→ **Activity**: Show me each line of the listing below where the word "agent" appears.

==============================

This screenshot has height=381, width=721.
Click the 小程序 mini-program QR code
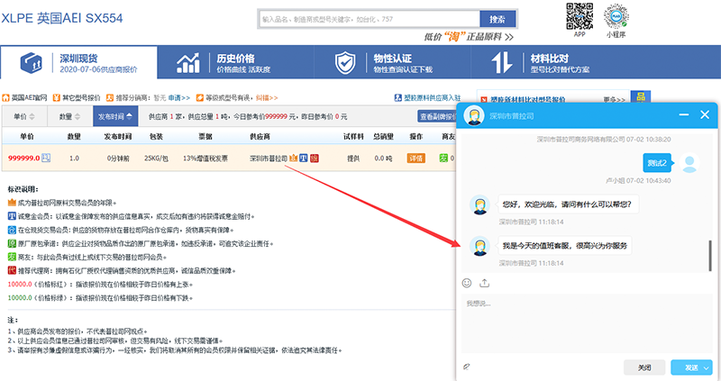[616, 16]
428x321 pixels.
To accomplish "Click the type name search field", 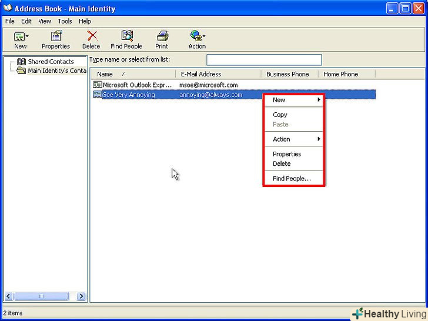I will (264, 60).
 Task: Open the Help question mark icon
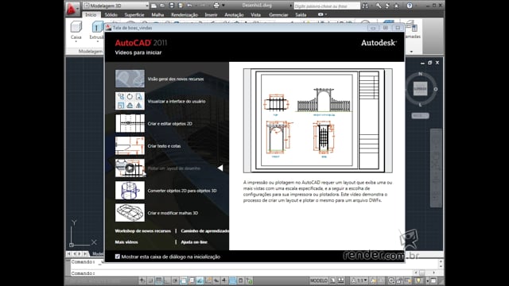(410, 6)
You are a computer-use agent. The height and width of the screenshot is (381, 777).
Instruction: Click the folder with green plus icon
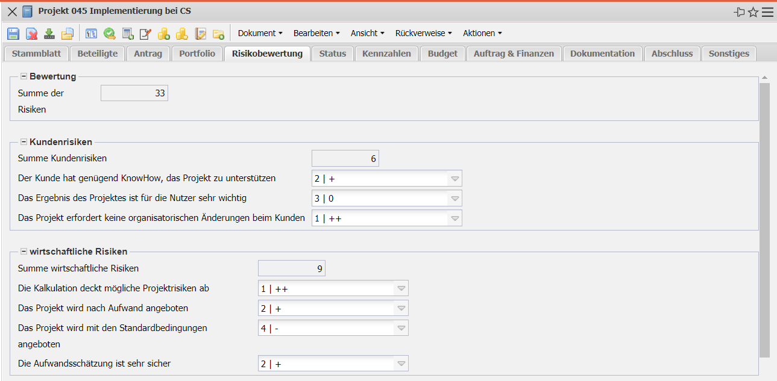coord(218,34)
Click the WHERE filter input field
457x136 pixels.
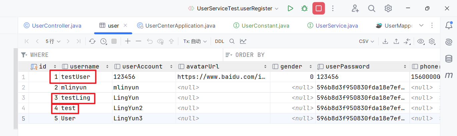123,55
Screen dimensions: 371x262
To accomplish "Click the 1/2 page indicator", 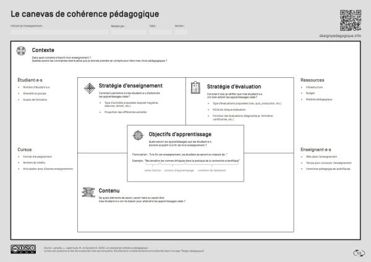I will (358, 252).
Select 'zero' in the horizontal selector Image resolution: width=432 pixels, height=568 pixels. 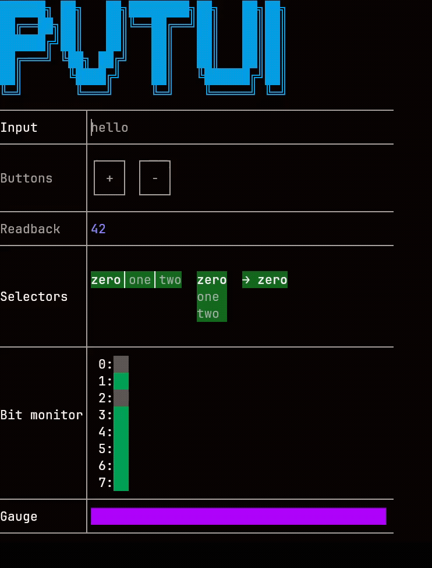(106, 280)
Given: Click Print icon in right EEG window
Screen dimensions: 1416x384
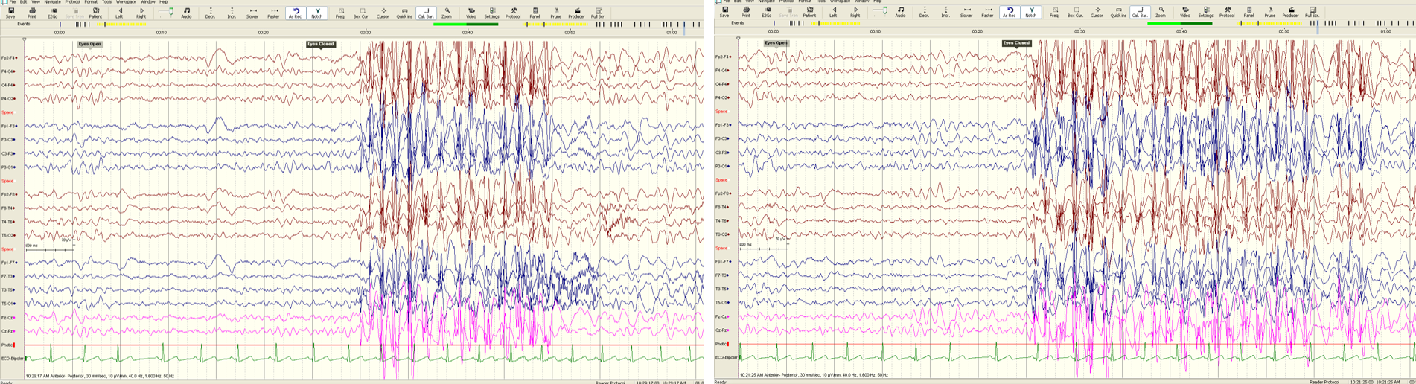Looking at the screenshot, I should [745, 12].
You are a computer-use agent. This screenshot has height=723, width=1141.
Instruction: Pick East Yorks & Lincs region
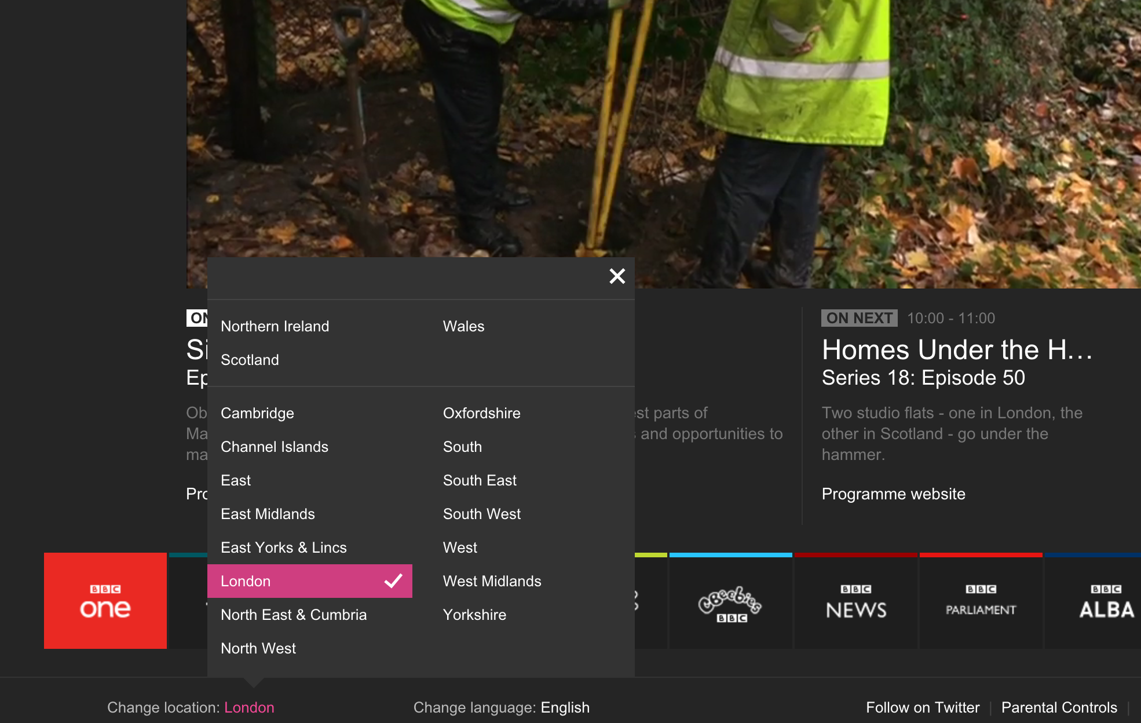pos(284,547)
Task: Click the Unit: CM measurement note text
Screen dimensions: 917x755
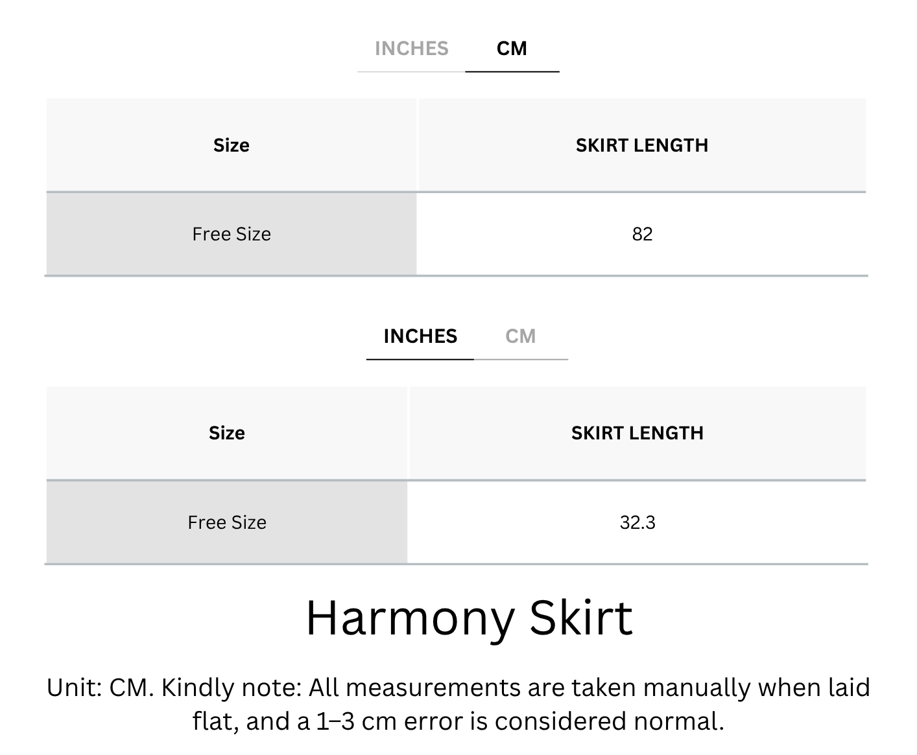Action: [459, 704]
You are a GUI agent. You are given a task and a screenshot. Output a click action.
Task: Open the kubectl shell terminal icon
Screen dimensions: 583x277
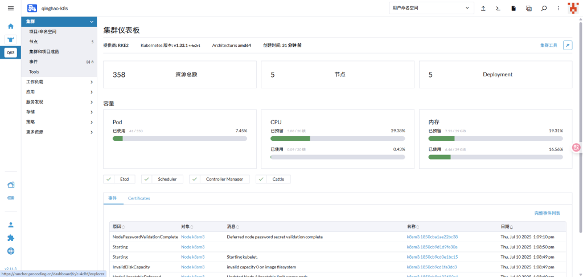(498, 8)
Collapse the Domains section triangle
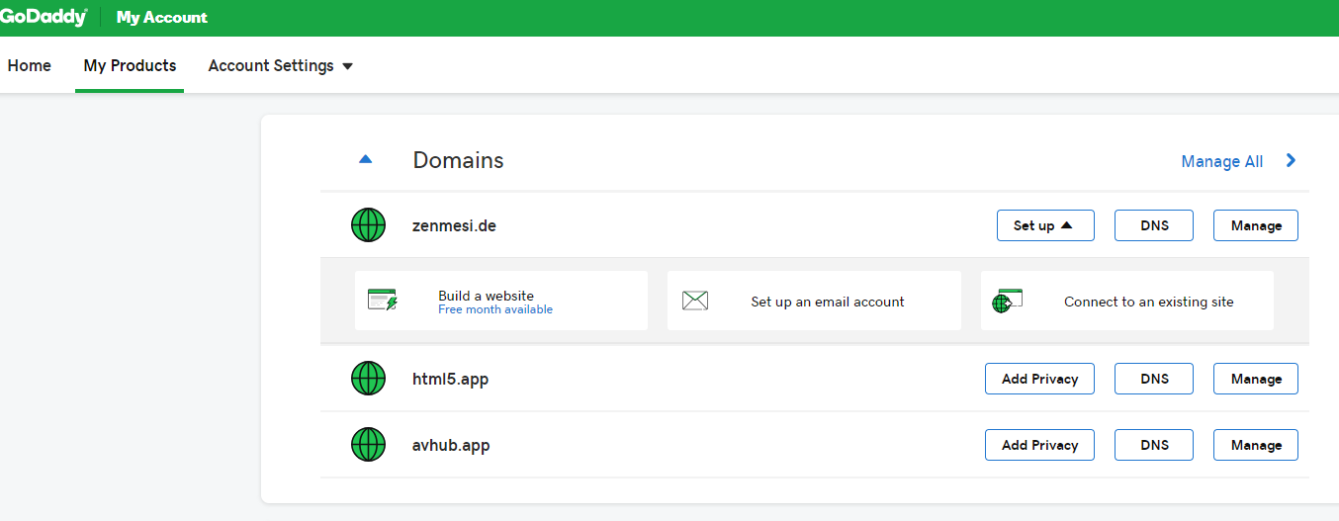 coord(366,160)
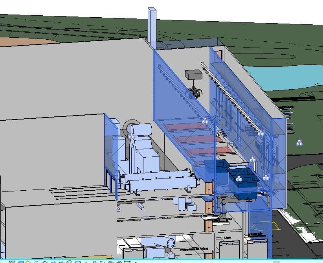Select the crane grab claw hanging from trolley

[195, 93]
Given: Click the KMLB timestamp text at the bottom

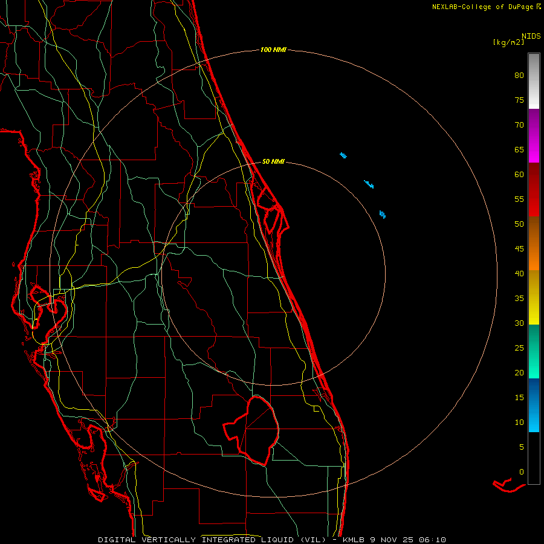Looking at the screenshot, I should tap(393, 540).
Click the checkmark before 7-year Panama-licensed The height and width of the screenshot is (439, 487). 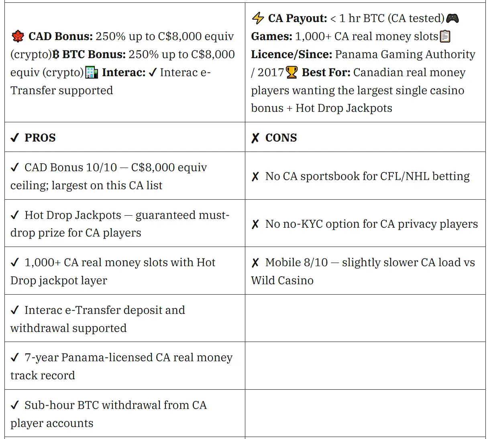point(15,358)
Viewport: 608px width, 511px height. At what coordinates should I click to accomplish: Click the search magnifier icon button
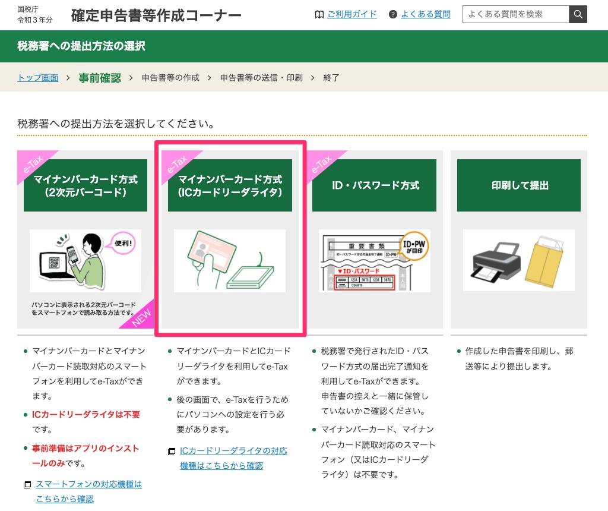click(x=578, y=14)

==============================

→ **Solution to this exercise**:
You are a computer-use agent. The height and width of the screenshot is (381, 777).
You are a computer-use agent. This screenshot has height=723, width=1141.
You are a GUI agent. You are given a task and a screenshot. Output a click action.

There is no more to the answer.